The NIHMS Loader operates in two stages:

  • Harvests data from the NLM’s Public Access Compliance Monitor (PACM) website about the compliance status of publications written by researcher PIs
  • It compares PACM data with Submission data in PASS and then adds or updates Submission, Publication, and RepositoryCopy.

These two processes are separate Java command line interface (CLI) applications: the NIHMS Data Harvest CLI and the NIHMS Transform and Load CLI.

Knowledge Needed / Skills Inventory

  • Development of the NIHMS Loader
    • Programming in Java
    • Basic understanding of PMC data
    • REST/HTTP
  • Running the NIHMS Loader
    • CLI commands

Technologies Utilized

Technical Deep Dive

NIHMS Data Harvest CLI

The NIHMS Data Harvest CLI uses the NIH API to download the PACM data.

The following are required to run this tool:

  • Java 17+
  • Download the latest docker image or download the latest pass-support release and compile the pass-nihms-loader module
  • An account for the NIH PACM website, and obtain an API key. The API key is only valid for 3 months, so it will need to be updated periodically. There are a couple of ways to obtain an account, and the process is institution-specific.

Data Harvest Configuration

There are several ways to configure the Data Harvest CLI. Data Harvest CLI is a Spring Boot Application, so it can be configured using Spring Boot Configuration

You will need to set values for the following properties:

  • nihmsetl.api.url.param.inst
  • nihmsetl.api.url.param.ipf
  • nihmsetl.api.url.param.api-token

The full set of properties for the NIHMS Harvester is listed below. These properties are set in the resources/application.properties file in the nihms-data-harvest module.

Property Default Value Notes
nihmsetl.data.dir /data/nihmsloader/data Defines a directory where the files will be downloaded. If not specified, the default directory will be created for you.
nihmsetl.api.host www.ncbi.nlm.nih.gov The host name of the API. The default should not change. If the API is moved to another host this will be updated by the PASS team.
nihmsetl.api.scheme https The HTTP scheme of the API. The default should not change.
nihmsetl.api.path /pmc/utils/pacm/ The API URL Path. The default should not change. If the API does change the URL, the default value will be updated by the PASS team.
nihmsetl.http.read-timeout-ms 30000 Allow 30 seconds for a request to be read before timing out.
nihmsetl.http.connect-timeout-ms 30000 Allow 30 seconds for establishing connections before timing out.
nihmsetl.api.url.param.format csv The format for the downloaded file.

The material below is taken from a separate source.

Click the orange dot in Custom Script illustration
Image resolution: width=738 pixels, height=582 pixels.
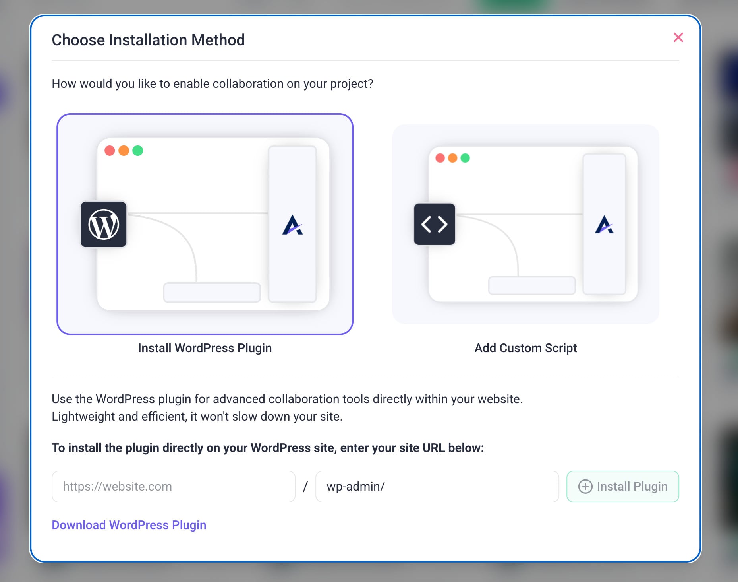[x=452, y=158]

The default should not change. The NIHMS Transform and Load requires a csv file.
nihmsetl.api.url.param.inst Name of the institution making the API request. The value for your organization can be found in the PACM website.
nihmsetl.api.url.param.ipf IPF (Institutional Profile File) number, the unique ID assigned to a grantee organization in the eRA system.
nihmsetl.api.url.param.api-token The API token retrieved from the PACM website. The token expires every three months.
nihmsetl.api.url.param.pdf See Notes Date in MM/YYYY format that the PACM data should start from. Can be set using the -s harvester command line option). By default this date will be set to the current month, one year ago
nihmsetl.api.url.param.pdt See Notes Date in MM/YYYY format that the PACM data should end. Leave blank to default to the current month.

Running the Data Harvester

The simplest way to run the data harvester is to use the java command in a CLI with Java system property option, by using the -D parameter. Note if you're running on Windows you may have double quote the parameters, for example "-Dnihmsetl.api.url.param.inst=my-inst".

java -Dnihmsetl.api.url.param.inst=my-inst -Dnihmsetl.api.url.param.ipf=my-ipf -Dnihmsetl.api.url.param.api-token=my-token -jar nihms-data-harvest-cli-exec.jar

Once the Data Harvest CLI has been configured, there are a few additional options you can add when running from the command line.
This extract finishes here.